• **BRIEF**
In the copy, include every entry exactly but none of its images.

Collected data
= = =
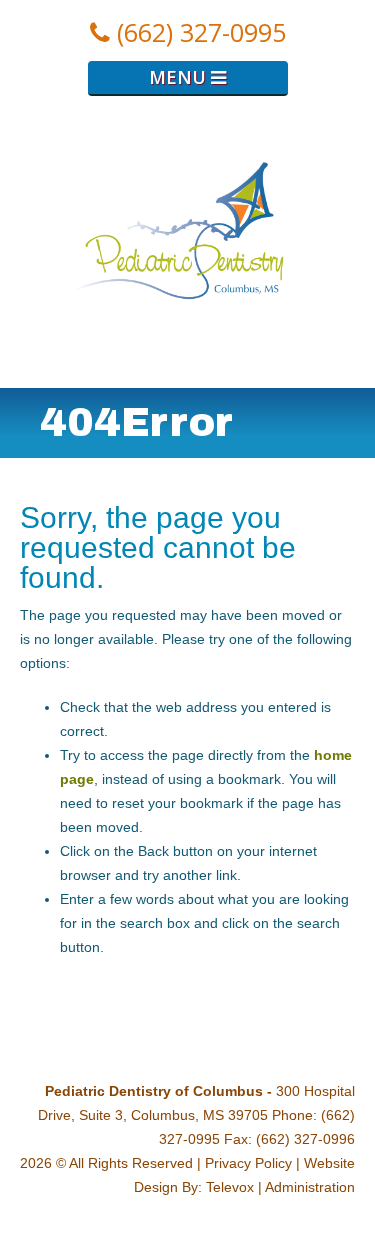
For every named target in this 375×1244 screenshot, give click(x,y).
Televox (230, 1187)
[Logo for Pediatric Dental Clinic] (188, 375)
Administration (310, 1187)
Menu (180, 77)
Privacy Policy (248, 1163)
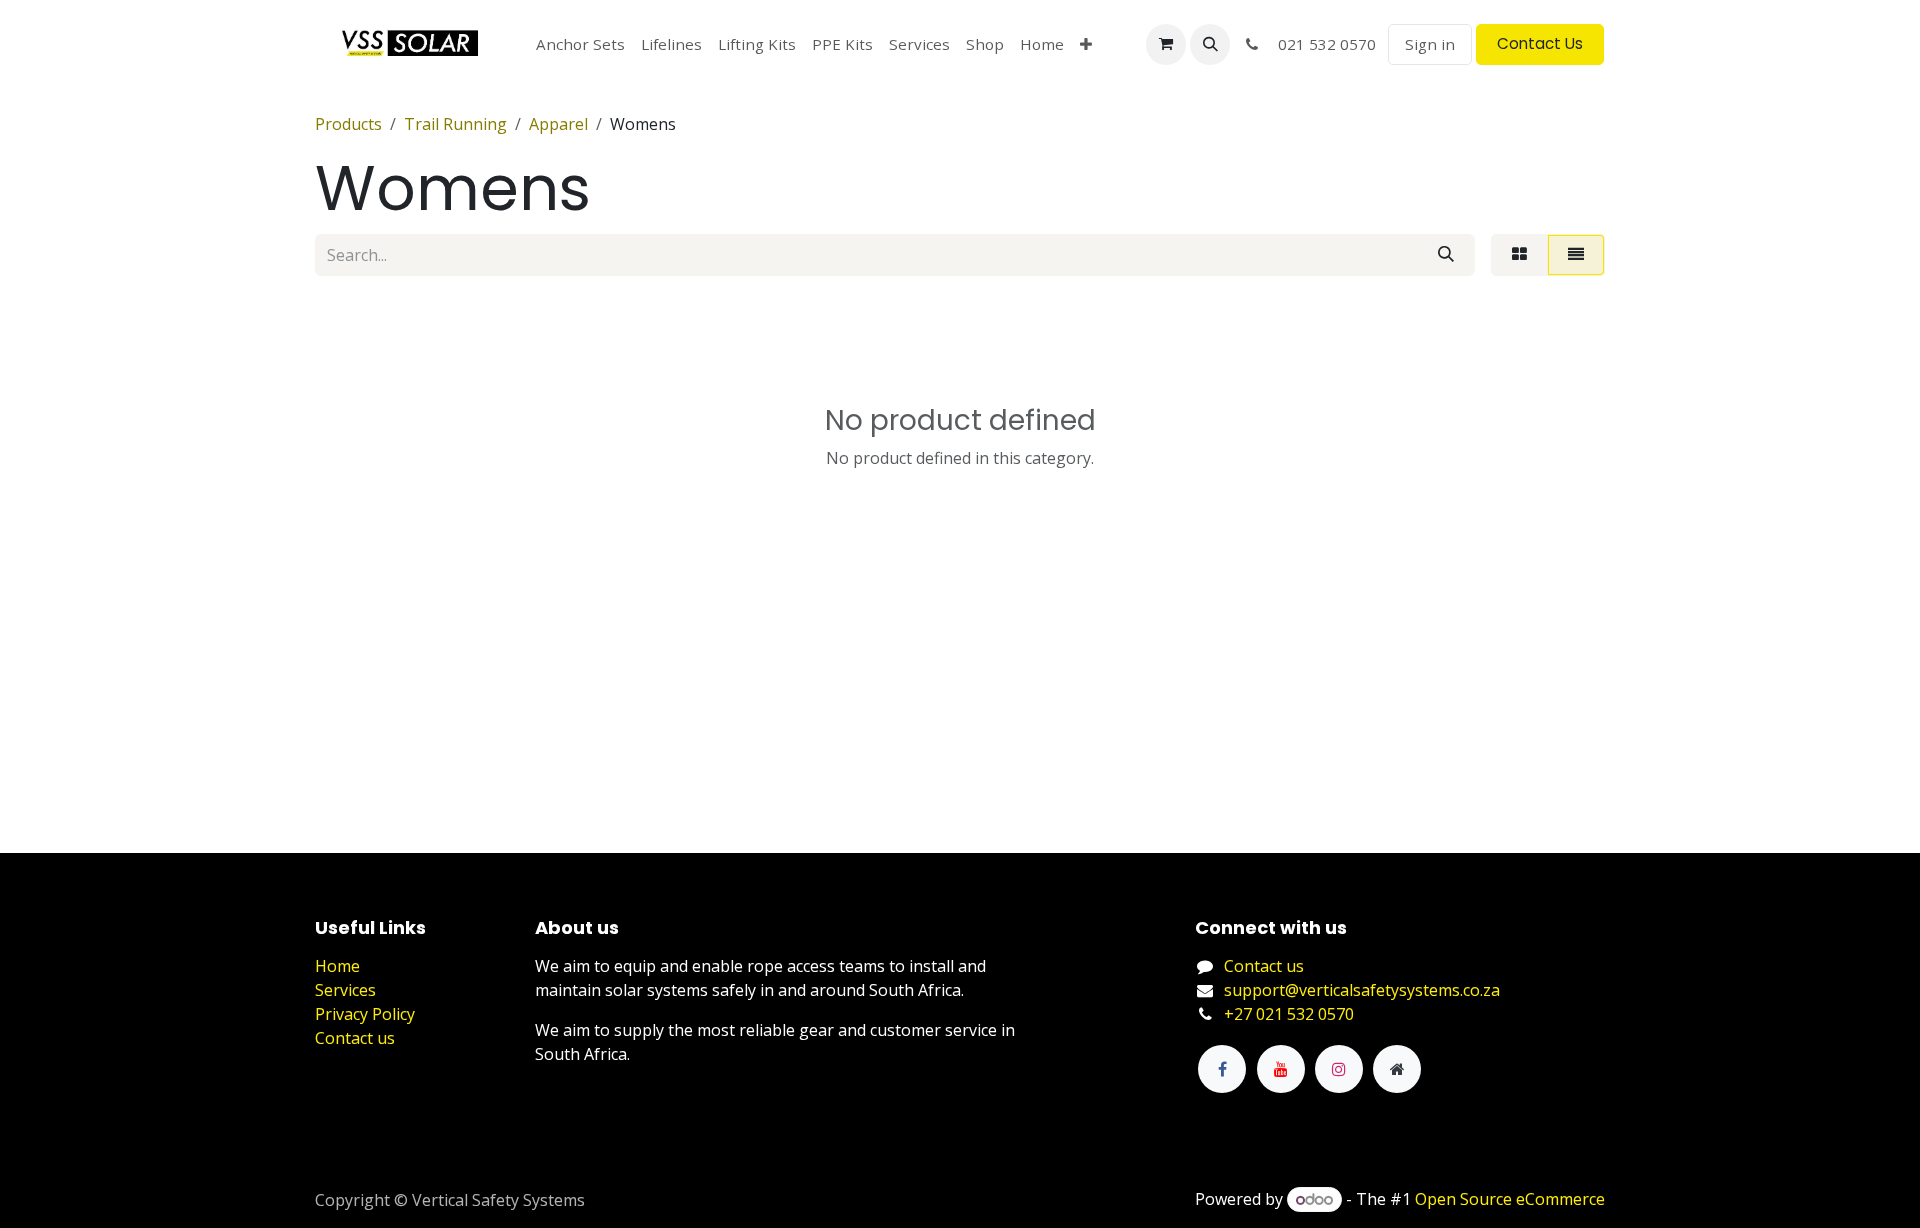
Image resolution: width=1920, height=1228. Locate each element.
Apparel (558, 124)
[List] (1576, 255)
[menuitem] (580, 44)
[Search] (1446, 255)
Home (337, 966)
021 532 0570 (1321, 44)
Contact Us (1540, 43)
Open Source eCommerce (1510, 1199)
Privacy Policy (365, 1014)
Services (345, 990)
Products (348, 124)
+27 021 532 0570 (1289, 1014)
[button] (1210, 44)
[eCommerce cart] (1166, 44)
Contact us (355, 1038)
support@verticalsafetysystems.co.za (1362, 990)
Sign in (1430, 44)
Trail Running (455, 124)
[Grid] (1519, 255)
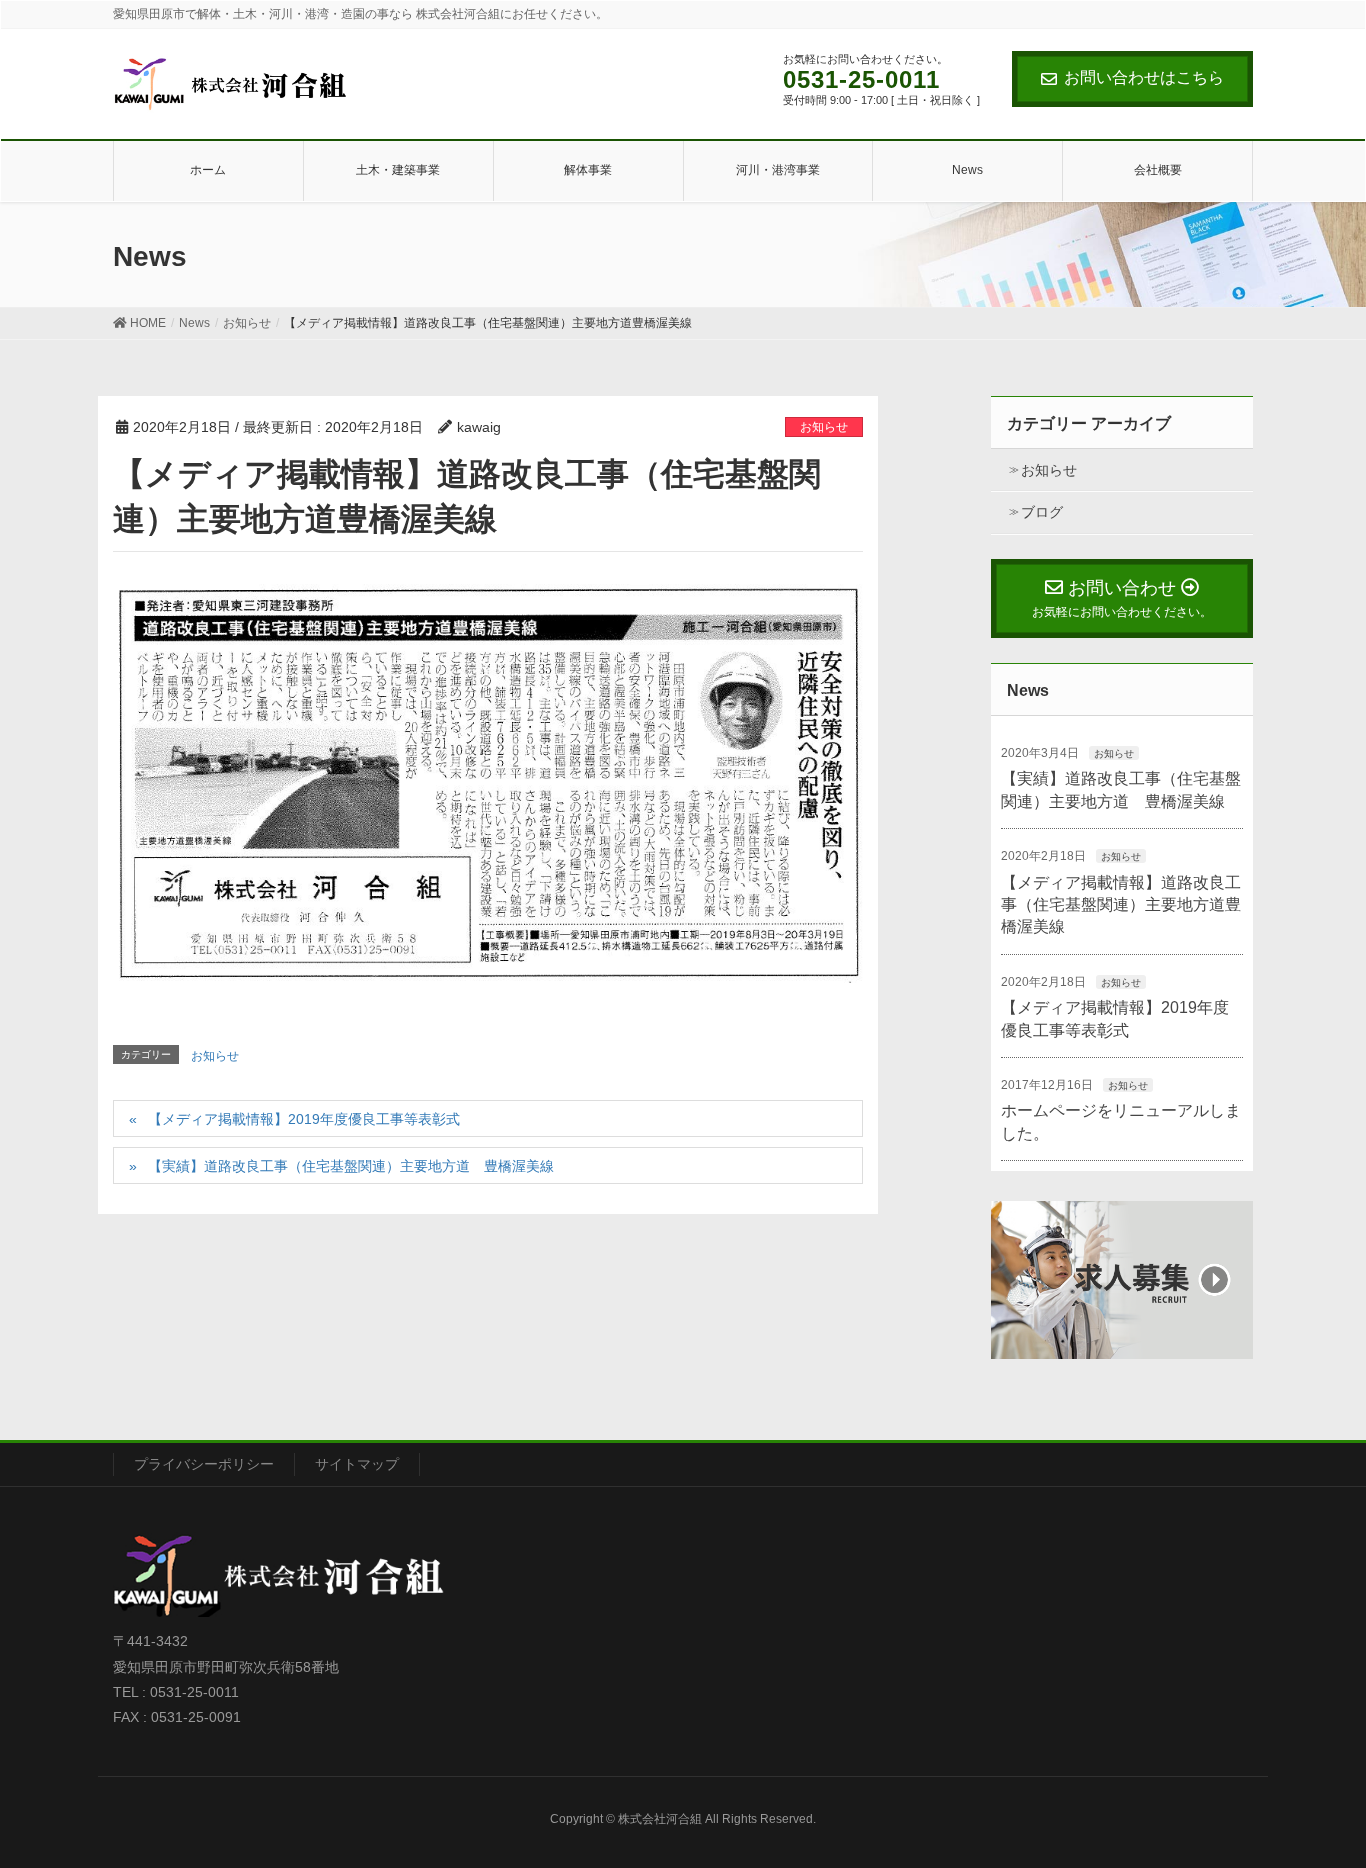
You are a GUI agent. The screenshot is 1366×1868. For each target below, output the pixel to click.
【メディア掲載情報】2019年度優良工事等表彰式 (304, 1119)
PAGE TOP (1338, 1785)
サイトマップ (357, 1464)
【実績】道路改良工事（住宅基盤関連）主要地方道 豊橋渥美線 (351, 1166)
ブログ (1042, 512)
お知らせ (824, 427)
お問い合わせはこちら (1144, 77)
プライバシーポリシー (204, 1464)
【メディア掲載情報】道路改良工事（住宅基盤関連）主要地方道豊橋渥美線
= = =
• **EXERCISE RESULT**
For every named target in this 375×1244 screenshot, give click(x,y).
Televox (230, 1187)
[Logo for Pediatric Dental Clinic] (188, 375)
Administration (310, 1187)
Menu (180, 77)
Privacy Policy (248, 1163)
Image resolution: width=1920, height=1228. Locate each element.
Apparel (558, 124)
[List] (1576, 255)
[menuitem] (580, 44)
[Search] (1446, 255)
Home (337, 966)
021 532 0570 (1321, 44)
Contact Us (1540, 43)
Open Source eCommerce (1510, 1199)
Privacy Policy (365, 1014)
Services (345, 990)
Products (348, 124)
+27 021 532 0570 (1289, 1014)
[button] (1210, 44)
[eCommerce cart] (1166, 44)
Contact us (355, 1038)
support@verticalsafetysystems.co.za (1362, 990)
Sign in (1430, 44)
Trail Running (455, 124)
[Grid] (1519, 255)
You are a GUI agent. The screenshot is 1366×1868. For each target below, output the pixel to click.
【メディア掲載情報】2019年度優良工事等表彰式 (304, 1119)
PAGE TOP (1338, 1785)
サイトマップ (357, 1464)
【実績】道路改良工事（住宅基盤関連）主要地方道 豊橋渥美線 (351, 1166)
ブログ (1042, 512)
お知らせ (824, 427)
お問い合わせはこちら (1144, 77)
プライバシーポリシー (204, 1464)
【メディア掲載情報】道路改良工事（住宅基盤関連）主要地方道豊橋渥美線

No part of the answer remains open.